**Given passage**
Research psychiatrist E. Fuller Torrey’s new book, “The Insanity Offense,” describes what he calls “one of the great social disasters of recent American history”: the failure to treat the seriously mentally ill. That failure, he argues, not only leaves the sick to suffer without help but also endangers their families and fellow citizens.
Founder of the Arlington, Va.-based Treatment Advocacy Center and a former member of staff at Washington’s St. Elizabeths psychiatric hospital, Torrey tells a story of a half-century of well-meant but misguided policies.
First, he argues, came the post-World War II push to move psychiatric patients out of hospitals and place them in communities. Couple that with the conviction widely held among civil rights lawyers in the 1960s that involuntary institutionalization was incompatible with the principles of a free society, and the stage was set: At least 40 state mental hospitals closed, Torrey writes, and there was little aftercare provided for people who suddenly found themselves untreated and often on the street.
Of the 4 million people in the United States who suffer from severe psychiatric disorders, such as schizophrenia and depression with psychosis, Torrey estimates that 1 percent, or 40,000, are overtly dangerous. These are people who have committed violent acts, he writes, and, if unmedicated, are likely to do so again.
Torrey’s is a chilling and provocative tale, told through the lives (and untimely deaths) of the men and women who, he argues, were the victims of these policies. If he ever slowed in his writing, Torrey says, news accounts would provide him with reason to continue — like the crowded 2006 funeral of a Fairfax County, Va., police officer and mother of two who, he writes, died at the hands of “an eighteen-year-old with seven guns and untreated schizophrenia.”
We have the means to rectify this failing, Torrey argues. The question is whether we have the will.

**Exercise brief**
Could you copy out the entire review of "The Insanity Offense" above, word for word?

**Data shown**
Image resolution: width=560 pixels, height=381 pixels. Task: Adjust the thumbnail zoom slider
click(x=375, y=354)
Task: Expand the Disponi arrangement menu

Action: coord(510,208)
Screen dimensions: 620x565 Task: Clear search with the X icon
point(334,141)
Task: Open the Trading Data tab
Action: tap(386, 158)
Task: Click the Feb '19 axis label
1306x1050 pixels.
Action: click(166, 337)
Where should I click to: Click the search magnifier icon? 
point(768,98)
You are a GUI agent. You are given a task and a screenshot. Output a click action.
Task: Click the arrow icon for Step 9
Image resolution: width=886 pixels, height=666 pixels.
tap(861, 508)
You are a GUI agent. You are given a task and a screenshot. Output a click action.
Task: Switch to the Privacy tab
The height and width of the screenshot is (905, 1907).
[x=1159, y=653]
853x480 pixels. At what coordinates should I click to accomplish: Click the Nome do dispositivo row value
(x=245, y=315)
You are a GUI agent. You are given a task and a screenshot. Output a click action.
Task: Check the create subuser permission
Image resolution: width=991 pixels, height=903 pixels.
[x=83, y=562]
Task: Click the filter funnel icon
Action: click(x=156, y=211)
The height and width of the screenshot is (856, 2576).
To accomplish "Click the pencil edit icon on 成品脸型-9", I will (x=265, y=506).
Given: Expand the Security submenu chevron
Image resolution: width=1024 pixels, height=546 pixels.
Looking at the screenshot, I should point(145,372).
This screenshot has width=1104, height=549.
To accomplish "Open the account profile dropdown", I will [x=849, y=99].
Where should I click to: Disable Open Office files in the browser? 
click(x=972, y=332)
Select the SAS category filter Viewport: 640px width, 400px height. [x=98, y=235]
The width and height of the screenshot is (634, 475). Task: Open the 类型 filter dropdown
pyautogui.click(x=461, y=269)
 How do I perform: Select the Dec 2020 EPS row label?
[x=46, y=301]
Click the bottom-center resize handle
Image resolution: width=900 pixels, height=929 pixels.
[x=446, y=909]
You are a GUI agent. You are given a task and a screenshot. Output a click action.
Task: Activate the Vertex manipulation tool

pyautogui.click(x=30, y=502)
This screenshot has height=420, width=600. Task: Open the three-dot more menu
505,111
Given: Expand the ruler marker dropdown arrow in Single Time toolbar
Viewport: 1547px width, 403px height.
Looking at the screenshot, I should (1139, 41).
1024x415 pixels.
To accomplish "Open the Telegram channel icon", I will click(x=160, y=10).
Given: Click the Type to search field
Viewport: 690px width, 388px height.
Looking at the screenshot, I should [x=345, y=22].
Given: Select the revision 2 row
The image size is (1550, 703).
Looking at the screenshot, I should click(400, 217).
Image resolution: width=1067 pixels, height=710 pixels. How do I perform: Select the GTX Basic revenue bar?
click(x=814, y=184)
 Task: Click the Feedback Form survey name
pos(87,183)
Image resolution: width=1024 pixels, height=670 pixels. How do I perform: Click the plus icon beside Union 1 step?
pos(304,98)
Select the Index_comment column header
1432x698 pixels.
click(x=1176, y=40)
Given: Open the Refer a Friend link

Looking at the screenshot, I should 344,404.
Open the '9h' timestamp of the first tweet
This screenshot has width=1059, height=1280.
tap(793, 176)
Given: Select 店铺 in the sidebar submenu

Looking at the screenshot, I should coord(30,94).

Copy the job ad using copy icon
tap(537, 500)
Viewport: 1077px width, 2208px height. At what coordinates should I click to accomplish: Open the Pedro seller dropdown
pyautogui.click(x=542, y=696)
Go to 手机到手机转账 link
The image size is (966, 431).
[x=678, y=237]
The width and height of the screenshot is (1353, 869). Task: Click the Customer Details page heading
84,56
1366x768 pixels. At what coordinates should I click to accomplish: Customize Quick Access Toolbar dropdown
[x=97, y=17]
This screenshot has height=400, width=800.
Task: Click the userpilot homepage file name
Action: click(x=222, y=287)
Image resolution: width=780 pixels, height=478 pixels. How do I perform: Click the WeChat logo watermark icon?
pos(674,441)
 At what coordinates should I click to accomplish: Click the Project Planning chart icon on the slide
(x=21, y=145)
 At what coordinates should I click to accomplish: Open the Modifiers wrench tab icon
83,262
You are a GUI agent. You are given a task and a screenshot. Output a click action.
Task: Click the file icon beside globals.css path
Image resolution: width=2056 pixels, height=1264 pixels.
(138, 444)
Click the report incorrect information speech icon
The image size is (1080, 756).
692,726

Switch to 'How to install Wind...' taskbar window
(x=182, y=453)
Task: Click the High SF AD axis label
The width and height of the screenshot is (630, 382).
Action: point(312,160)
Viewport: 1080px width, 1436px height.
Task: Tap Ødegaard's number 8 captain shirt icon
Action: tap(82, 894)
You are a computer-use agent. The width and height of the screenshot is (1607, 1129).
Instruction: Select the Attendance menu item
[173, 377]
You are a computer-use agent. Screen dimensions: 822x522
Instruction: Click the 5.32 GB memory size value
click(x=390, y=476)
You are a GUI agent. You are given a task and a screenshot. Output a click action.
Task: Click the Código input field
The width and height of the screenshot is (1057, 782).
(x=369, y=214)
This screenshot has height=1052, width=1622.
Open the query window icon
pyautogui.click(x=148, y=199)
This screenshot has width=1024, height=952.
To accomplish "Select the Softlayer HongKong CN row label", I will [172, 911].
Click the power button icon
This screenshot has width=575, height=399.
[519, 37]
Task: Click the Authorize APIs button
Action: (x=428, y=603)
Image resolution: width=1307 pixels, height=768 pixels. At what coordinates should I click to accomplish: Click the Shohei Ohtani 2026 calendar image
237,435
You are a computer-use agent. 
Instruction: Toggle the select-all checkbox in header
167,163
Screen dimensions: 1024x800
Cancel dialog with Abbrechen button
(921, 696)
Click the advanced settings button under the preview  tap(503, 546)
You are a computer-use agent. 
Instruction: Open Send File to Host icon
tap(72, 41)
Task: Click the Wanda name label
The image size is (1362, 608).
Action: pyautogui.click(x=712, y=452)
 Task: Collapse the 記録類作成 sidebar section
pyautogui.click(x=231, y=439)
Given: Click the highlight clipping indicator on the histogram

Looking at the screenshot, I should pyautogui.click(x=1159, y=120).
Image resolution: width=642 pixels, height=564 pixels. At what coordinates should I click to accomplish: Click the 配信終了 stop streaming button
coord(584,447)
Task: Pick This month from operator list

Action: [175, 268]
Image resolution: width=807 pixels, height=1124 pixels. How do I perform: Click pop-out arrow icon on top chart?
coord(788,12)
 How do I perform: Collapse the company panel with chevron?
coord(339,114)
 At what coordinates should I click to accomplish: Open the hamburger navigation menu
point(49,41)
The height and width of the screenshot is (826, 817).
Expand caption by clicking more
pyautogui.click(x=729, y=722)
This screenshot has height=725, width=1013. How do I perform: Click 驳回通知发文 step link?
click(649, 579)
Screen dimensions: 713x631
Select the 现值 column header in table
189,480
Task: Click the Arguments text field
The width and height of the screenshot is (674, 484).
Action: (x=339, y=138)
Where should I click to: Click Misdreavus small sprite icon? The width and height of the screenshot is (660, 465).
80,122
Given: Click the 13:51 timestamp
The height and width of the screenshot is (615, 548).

**The completed task**
Research psychiatrist E. Fuller Torrey’s new book, “The Insanity Offense,” describes what he calls “one of the great social disasters of recent American history”: the failure to treat the seriously mentally ill. That failure, he argues, not only leaves the sick to suffer without help but also endangers their families and fellow citizens.
Founder of the Arlington, Va.-based Treatment Advocacy Center and a former member of staff at Washington’s St. Elizabeths psychiatric hospital, Torrey tells a story of a half-century of well-meant but misguided policies.
First, he argues, came the post-World War II push to move psychiatric patients out of hospitals and place them in communities. Couple that with the conviction widely held among civil rights lawyers in the 1960s that involuntary institutionalization was incompatible with the principles of a free society, and the stage was set: At least 40 state mental hospitals closed, Torrey writes, and there was little aftercare provided for people who suddenly found themselves untreated and often on the street.
Of the 4 million people in the United States who suffer from severe psychiatric disorders, such as schizophrenia and depression with psychosis, Torrey estimates that 1 percent, or 40,000, are overtly dangerous. These are people who have committed violent acts, he writes, and, if unmedicated, are likely to do so again.
Torrey’s is a chilling and provocative tale, told through the lives (and untimely deaths) of the men and women who, he argues, were the victims of these policies. If he ever slowed in his writing, Torrey says, news accounts would provide him with reason to continue — like the crowded 2006 funeral of a Fairfax County, Va., police officer and mother of two who, he writes, died at the hands of “an eighteen-year-old with seven guns and untreated schizophrenia.”
We have the means to rectify this failing, Torrey argues. The question is whether we have the will.